What the task requires
Go through the entries and tally the lines containing the word "fantasy". Only the total is wanted.

_ _ _ _

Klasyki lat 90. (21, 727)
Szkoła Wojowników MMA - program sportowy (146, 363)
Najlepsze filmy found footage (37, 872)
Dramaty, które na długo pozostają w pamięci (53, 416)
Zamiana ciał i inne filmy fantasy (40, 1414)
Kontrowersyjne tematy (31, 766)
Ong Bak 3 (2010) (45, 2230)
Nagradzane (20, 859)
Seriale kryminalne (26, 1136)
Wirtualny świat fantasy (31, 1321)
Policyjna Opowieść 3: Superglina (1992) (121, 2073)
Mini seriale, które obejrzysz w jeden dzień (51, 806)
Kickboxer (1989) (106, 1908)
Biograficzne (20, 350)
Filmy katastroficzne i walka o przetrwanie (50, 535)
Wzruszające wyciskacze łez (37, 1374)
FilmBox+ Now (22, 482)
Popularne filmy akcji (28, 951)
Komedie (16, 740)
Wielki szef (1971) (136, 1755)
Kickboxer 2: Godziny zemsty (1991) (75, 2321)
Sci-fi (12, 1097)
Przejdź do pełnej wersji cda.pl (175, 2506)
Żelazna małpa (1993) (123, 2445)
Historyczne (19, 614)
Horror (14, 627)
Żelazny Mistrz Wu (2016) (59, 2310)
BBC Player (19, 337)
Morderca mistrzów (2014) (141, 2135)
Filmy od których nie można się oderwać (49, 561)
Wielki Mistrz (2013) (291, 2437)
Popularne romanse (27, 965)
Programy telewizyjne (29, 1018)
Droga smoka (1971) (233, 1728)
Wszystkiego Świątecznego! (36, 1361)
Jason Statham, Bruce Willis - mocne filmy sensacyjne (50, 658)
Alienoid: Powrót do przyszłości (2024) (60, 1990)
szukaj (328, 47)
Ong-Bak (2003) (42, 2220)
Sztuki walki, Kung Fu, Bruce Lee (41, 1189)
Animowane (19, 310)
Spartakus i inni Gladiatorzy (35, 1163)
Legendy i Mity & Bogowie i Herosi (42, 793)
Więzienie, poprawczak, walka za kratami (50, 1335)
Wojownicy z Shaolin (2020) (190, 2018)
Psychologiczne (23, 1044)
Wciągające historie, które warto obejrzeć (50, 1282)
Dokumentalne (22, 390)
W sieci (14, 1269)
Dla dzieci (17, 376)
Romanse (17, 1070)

_ _ _ _

Reply
2